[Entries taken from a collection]
—————
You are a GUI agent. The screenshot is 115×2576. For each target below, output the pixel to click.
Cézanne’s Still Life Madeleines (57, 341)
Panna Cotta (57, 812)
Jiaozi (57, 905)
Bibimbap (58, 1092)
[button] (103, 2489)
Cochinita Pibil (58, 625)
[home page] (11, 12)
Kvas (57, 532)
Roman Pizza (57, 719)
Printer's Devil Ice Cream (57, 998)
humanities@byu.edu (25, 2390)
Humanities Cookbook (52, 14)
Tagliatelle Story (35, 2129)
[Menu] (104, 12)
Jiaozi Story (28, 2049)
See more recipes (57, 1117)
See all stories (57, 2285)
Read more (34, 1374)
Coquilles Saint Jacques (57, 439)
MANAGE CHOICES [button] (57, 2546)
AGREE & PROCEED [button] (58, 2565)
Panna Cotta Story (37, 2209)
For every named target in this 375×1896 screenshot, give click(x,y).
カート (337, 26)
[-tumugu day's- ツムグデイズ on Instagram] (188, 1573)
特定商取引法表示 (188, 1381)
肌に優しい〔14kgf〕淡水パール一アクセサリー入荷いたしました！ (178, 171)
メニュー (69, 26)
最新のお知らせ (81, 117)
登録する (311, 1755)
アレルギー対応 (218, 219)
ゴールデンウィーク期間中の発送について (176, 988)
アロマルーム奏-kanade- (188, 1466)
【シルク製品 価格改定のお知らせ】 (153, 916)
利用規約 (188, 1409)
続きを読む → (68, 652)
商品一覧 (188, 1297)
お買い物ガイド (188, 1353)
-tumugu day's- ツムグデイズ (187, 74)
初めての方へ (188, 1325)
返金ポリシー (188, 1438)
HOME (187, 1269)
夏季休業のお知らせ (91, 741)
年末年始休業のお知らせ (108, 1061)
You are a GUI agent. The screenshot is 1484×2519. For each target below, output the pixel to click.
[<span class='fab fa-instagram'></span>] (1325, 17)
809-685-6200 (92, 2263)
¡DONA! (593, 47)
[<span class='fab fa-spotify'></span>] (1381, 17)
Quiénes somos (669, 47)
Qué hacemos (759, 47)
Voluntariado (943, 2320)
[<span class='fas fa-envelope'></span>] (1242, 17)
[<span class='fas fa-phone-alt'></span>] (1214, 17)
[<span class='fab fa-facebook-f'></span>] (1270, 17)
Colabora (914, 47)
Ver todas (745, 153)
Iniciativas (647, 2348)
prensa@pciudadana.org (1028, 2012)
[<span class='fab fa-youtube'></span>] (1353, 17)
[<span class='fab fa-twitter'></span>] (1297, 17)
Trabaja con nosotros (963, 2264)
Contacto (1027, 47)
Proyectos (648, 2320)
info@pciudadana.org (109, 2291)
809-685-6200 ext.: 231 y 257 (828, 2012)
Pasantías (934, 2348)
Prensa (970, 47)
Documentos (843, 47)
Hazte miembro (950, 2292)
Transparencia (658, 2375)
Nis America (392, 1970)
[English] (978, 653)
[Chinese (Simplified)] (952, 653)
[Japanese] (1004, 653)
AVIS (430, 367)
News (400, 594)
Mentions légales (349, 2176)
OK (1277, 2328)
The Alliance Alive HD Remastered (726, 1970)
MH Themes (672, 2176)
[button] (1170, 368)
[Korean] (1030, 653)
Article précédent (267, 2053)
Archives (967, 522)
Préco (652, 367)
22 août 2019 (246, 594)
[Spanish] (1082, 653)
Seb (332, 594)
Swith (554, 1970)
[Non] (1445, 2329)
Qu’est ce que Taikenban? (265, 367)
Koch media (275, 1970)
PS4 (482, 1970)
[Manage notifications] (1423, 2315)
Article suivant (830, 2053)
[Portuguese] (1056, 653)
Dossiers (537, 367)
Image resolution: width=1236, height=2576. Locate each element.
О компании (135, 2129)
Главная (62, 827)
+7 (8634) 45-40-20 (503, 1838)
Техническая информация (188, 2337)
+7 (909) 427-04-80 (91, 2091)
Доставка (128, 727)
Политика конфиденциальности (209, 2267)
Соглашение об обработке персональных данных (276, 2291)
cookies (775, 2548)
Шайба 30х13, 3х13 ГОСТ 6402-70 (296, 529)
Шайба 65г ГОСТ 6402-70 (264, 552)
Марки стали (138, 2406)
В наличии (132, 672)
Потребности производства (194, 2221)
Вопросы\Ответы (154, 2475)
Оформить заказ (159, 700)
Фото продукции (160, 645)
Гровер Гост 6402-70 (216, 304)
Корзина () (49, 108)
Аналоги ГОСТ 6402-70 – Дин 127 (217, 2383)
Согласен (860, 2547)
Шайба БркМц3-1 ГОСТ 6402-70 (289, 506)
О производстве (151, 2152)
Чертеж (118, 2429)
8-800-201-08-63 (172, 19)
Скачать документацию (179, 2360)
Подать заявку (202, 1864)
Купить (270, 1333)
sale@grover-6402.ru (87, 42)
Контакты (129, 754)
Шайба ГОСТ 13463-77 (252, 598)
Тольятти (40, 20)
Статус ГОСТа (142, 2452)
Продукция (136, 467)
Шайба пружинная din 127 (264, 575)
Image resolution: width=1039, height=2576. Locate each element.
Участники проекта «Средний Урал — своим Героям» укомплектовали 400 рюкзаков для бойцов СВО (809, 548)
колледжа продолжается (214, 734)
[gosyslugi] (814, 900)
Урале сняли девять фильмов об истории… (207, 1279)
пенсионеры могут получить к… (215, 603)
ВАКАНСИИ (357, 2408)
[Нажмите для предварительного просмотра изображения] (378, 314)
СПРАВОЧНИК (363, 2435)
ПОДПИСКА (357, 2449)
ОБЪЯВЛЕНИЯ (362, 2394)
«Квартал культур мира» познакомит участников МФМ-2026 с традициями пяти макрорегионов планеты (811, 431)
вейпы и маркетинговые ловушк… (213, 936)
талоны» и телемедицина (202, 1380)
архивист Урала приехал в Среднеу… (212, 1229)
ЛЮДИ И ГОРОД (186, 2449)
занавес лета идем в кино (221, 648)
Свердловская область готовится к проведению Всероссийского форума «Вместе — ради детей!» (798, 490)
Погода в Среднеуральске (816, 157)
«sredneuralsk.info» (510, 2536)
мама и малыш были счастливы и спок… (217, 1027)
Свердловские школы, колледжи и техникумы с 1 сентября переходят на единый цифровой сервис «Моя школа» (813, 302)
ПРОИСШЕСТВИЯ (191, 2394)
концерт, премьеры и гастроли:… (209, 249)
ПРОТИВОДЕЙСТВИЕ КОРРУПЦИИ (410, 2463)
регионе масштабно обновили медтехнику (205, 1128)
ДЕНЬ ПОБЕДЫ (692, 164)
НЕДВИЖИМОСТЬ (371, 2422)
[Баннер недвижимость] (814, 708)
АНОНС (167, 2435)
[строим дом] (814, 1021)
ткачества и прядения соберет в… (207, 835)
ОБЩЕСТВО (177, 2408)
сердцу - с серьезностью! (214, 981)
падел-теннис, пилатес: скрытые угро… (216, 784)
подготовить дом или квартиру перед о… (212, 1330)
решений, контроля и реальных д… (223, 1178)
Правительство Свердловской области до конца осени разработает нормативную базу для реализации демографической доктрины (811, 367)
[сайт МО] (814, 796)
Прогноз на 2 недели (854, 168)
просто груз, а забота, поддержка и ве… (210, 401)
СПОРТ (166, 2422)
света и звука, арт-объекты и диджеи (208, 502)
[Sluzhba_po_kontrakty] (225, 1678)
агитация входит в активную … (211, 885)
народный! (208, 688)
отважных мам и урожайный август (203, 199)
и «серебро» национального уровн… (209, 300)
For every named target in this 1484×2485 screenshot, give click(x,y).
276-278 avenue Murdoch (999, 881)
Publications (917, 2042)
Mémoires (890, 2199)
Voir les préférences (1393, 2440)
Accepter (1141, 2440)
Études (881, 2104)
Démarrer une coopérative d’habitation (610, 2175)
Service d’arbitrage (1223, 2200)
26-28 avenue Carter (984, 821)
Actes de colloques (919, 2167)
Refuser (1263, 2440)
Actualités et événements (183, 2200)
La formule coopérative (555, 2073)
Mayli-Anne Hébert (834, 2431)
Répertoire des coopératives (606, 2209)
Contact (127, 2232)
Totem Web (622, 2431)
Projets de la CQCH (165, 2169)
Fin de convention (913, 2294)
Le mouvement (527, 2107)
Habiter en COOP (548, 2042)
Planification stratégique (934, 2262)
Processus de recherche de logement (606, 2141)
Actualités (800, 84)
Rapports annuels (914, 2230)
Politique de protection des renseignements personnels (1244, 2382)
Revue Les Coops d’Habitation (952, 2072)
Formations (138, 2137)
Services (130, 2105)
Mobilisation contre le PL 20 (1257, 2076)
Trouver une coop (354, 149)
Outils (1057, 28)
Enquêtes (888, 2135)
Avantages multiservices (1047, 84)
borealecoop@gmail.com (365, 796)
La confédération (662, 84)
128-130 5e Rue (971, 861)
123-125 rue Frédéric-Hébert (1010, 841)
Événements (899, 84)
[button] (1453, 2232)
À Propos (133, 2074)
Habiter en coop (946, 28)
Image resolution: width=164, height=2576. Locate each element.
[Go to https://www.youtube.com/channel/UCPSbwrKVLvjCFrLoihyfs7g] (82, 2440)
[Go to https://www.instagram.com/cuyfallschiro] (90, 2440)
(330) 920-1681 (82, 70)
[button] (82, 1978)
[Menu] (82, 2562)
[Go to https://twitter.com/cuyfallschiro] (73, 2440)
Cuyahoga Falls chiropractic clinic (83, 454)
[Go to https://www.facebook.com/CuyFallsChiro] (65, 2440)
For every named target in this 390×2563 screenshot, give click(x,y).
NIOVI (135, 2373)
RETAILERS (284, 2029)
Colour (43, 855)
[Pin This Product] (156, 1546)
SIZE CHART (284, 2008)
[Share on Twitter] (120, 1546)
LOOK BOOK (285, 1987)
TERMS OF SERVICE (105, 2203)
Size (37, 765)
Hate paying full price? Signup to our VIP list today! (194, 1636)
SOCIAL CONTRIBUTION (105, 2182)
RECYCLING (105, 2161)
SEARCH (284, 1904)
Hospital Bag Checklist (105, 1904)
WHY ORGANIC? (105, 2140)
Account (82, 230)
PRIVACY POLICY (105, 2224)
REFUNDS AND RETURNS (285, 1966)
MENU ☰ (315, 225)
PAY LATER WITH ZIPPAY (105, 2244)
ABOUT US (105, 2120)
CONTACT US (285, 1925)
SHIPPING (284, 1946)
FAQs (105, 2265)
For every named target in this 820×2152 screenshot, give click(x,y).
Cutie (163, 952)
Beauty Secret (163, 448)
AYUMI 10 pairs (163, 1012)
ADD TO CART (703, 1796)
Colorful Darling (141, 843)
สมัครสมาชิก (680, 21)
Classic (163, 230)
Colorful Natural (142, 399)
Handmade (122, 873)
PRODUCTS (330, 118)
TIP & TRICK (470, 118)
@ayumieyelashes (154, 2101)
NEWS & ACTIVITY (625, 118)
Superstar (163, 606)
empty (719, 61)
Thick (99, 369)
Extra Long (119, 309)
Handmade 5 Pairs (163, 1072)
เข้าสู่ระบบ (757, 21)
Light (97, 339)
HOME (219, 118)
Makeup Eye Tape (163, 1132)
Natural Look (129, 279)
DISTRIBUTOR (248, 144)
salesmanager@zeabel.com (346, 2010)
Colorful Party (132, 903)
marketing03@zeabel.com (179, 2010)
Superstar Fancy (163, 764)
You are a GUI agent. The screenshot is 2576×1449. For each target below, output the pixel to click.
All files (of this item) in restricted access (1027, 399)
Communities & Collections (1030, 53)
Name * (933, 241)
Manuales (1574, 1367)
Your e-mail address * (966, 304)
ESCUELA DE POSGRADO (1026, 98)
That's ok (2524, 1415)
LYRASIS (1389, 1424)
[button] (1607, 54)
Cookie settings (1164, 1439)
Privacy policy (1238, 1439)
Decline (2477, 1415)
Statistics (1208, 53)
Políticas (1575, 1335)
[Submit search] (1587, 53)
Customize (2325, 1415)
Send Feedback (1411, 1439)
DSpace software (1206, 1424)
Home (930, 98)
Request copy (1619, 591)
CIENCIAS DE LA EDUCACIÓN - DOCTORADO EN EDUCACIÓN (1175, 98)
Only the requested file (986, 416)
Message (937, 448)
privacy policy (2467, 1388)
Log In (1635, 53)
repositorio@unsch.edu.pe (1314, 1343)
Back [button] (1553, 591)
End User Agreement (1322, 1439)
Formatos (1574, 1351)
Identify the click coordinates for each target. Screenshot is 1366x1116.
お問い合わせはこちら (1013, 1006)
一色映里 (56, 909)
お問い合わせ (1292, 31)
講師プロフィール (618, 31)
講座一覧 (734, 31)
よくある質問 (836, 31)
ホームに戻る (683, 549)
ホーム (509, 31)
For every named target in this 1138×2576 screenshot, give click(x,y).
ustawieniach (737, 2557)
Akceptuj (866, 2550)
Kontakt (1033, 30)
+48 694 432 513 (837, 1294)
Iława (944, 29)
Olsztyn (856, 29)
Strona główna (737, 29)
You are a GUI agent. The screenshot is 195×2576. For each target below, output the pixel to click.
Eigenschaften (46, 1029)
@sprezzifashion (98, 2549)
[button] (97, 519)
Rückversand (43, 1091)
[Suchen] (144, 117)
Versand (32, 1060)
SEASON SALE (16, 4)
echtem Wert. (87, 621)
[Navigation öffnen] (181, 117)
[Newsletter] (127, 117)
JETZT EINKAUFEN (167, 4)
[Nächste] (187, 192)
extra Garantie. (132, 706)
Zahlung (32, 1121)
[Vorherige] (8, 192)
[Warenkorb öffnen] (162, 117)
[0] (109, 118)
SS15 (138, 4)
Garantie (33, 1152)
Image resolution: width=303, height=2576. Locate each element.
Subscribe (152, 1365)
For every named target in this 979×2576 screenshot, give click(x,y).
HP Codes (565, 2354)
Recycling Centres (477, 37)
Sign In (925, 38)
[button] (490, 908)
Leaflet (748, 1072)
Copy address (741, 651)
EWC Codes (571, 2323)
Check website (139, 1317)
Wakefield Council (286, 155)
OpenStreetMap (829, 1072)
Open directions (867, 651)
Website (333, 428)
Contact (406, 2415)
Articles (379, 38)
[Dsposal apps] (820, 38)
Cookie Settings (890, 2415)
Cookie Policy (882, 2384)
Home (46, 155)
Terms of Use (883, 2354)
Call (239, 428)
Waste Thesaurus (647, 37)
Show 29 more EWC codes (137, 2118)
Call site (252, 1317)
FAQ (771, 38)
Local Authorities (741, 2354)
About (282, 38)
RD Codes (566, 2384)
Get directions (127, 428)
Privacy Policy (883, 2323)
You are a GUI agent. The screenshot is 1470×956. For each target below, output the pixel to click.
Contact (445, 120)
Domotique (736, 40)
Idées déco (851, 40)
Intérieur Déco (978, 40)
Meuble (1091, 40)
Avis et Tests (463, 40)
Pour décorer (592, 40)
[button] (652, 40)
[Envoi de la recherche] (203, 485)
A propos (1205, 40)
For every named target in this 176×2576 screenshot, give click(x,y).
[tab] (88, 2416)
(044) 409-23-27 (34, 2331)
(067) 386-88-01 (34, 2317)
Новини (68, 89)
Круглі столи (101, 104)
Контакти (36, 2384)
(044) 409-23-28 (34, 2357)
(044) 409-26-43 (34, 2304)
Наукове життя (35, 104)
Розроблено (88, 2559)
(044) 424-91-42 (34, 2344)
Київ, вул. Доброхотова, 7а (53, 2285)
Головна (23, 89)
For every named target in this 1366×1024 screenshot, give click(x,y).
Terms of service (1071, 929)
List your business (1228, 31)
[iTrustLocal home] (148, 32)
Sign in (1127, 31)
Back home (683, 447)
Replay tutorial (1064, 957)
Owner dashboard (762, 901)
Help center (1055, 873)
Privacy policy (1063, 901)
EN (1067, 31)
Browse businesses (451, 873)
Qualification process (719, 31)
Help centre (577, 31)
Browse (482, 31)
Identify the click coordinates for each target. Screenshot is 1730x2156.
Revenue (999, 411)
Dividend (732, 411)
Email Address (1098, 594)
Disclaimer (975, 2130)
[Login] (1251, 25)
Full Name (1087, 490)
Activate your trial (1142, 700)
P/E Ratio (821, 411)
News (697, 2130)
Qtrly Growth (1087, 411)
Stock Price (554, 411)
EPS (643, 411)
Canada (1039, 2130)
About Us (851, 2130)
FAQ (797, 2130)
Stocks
—————
## The problem
What are the lines from the one with "EN (1067, 31)" through the last line of the records above? Quote them exactly and add nothing.

## Response area
EN (1067, 31)
Browse businesses (451, 873)
Qualification process (719, 31)
Help centre (577, 31)
Browse (482, 31)
Identify the click coordinates for each target. Screenshot is 1730x2156.
Revenue (999, 411)
Dividend (732, 411)
Email Address (1098, 594)
Disclaimer (975, 2130)
[Login] (1251, 25)
Full Name (1087, 490)
Activate your trial (1142, 700)
P/E Ratio (821, 411)
News (697, 2130)
Qtrly Growth (1087, 411)
Stock Price (554, 411)
EPS (643, 411)
Canada (1039, 2130)
About Us (851, 2130)
FAQ (797, 2130)
Stocks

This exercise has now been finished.